## START SOURCE TEXT

Sociedade Esportiva Matsubara (S. E. Matsubara), usually known simply as Matsubara, was a Brazilian football club based in Cambará, in the state of Paraná.

History
It was founded on December 18, 1974 by the Japanese Brazilian Sueo Matsubara to replace the local club Cambaraense, runner-up of the 1953 Paranaense championship.

In 1976, Matsubara was Campeonato Paranaense runner-up.

In 1992, Matsubara finished in Campeonato Brasileiro Série C's third position. The club was eliminated in the Group B final (which is the stage immediately before the competition final) by Fluminense de Feira.

In 1995, the club transferred to Londrina, returning to Cambará soon after.

Titles

Domestic
Campeonato Paranaense
Runner-up (1): 1976
Torneio Integração de Futebol Profissional
Champions (1): 1989
Copa Santiago de Futebol Juvenil
Champions (1): 1991

International
Bình Dương Television Cup
Champions (2): 2007, 2011
Runners-up (1): 2010

Stadiums

Matsubara plays its home matches at Regional de Cambará, which has a maximum capacity of 15,000 people, and is owned by the Torcida Organizada Matsubara, which are an ultra group supporting the club.

The club also plays at Café Stadium, which has a maximum capacity of approximately 45,000 people and is located in Londrina city.

## END SOURCE TEXT
## START GIVEN ENTRIES

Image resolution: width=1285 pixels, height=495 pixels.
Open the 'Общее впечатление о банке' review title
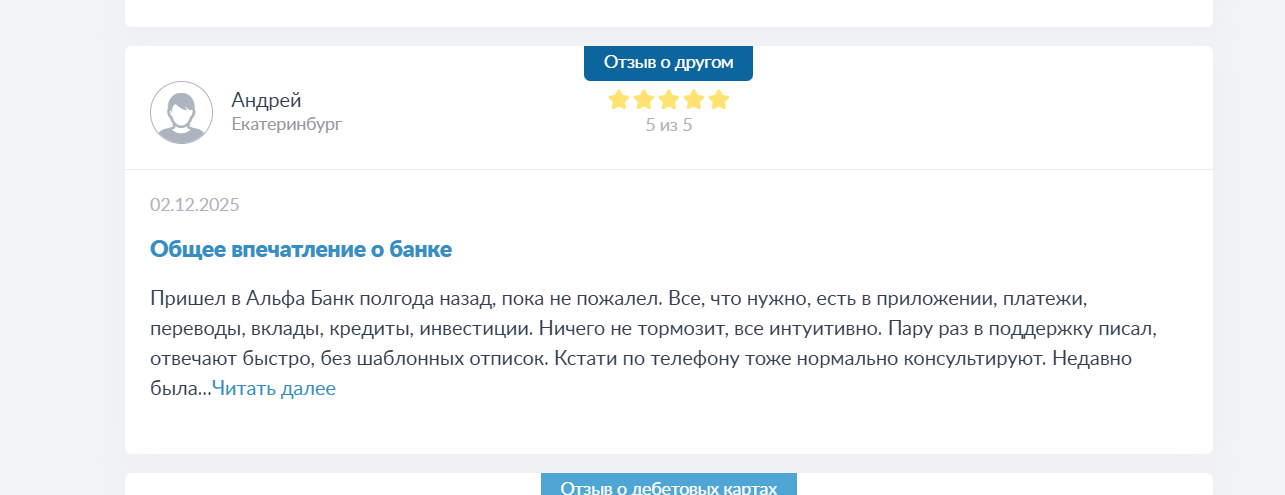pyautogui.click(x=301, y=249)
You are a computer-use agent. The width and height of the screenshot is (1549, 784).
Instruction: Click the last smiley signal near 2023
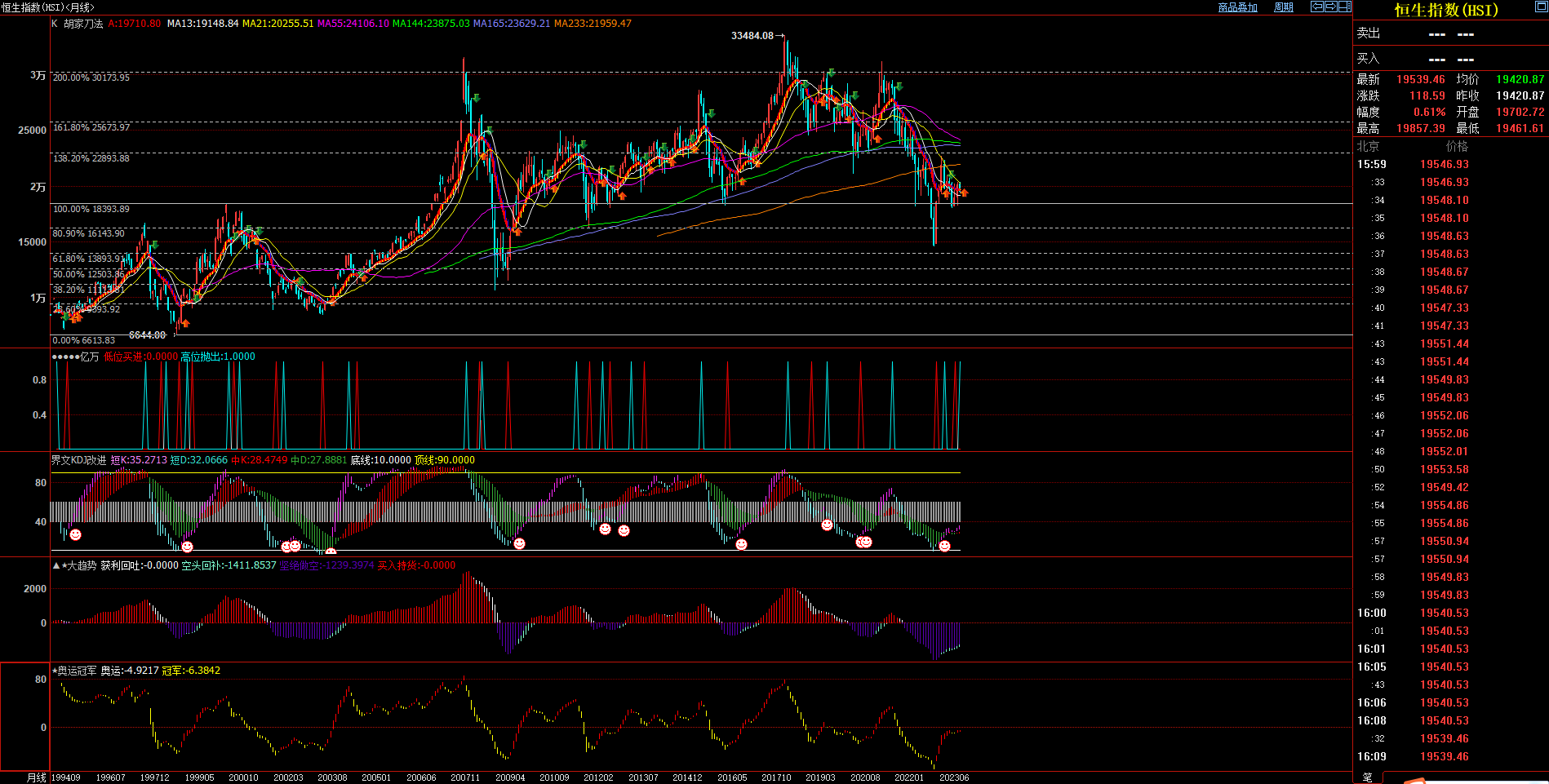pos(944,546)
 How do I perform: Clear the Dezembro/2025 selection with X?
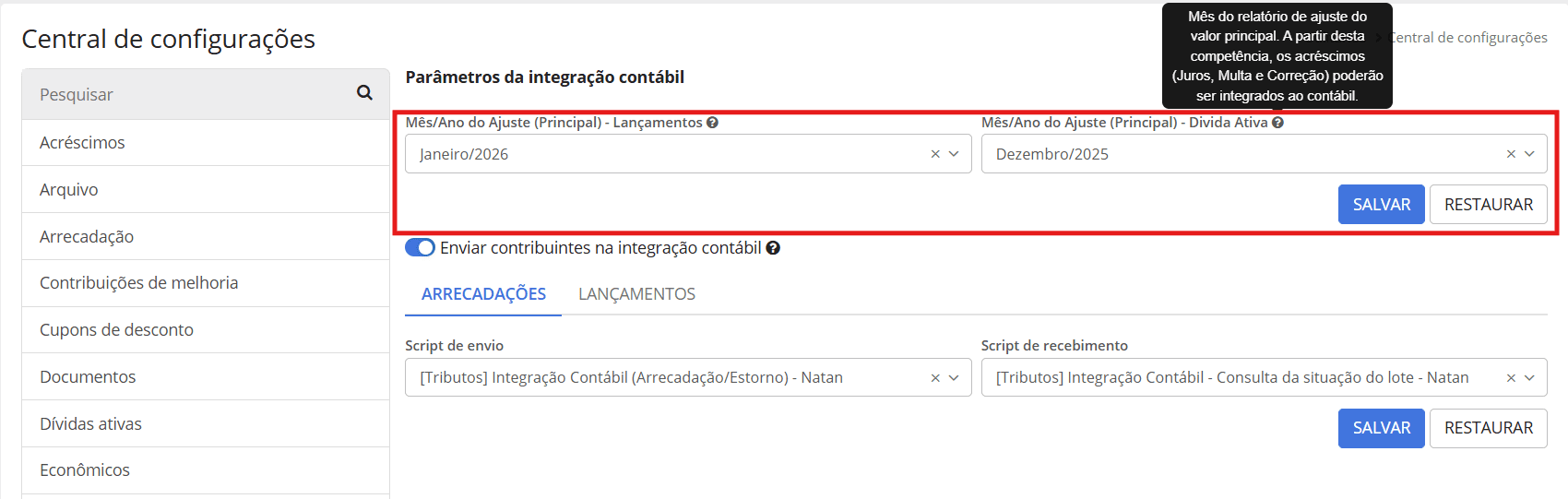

## END GIVEN ENTRIES

PROBLEMS AND TASKS ::
**A.** In the article on Matsubara, which comes before the listing, rewrite the paragraph beginning "Matsubara plays its home matches" as a short bulleted list that keeps its main facts.
**B.** According to the article on Matsubara, which club eliminated Matsubara in the Group B final of the 1992 Campeonato Brasileiro Série C?

RESPONSES TO THE TASKS ::
**A.**
- Home ground: Regional de Cambará
- Maximum capacity: 15,000 people
- Owner: Torcida Organizada Matsubara, an ultra group that supports the club

**B.** Fluminense de Feira.